Work request: Reproduce the data exactly as it stands.
---
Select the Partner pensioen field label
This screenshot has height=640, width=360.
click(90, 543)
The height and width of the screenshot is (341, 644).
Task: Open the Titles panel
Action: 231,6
---
Output below:
Select the Partner pensioen field label
This screenshot has height=640, width=360.
click(90, 543)
The height and width of the screenshot is (341, 644).
Task: Open the Titles panel
Action: 231,6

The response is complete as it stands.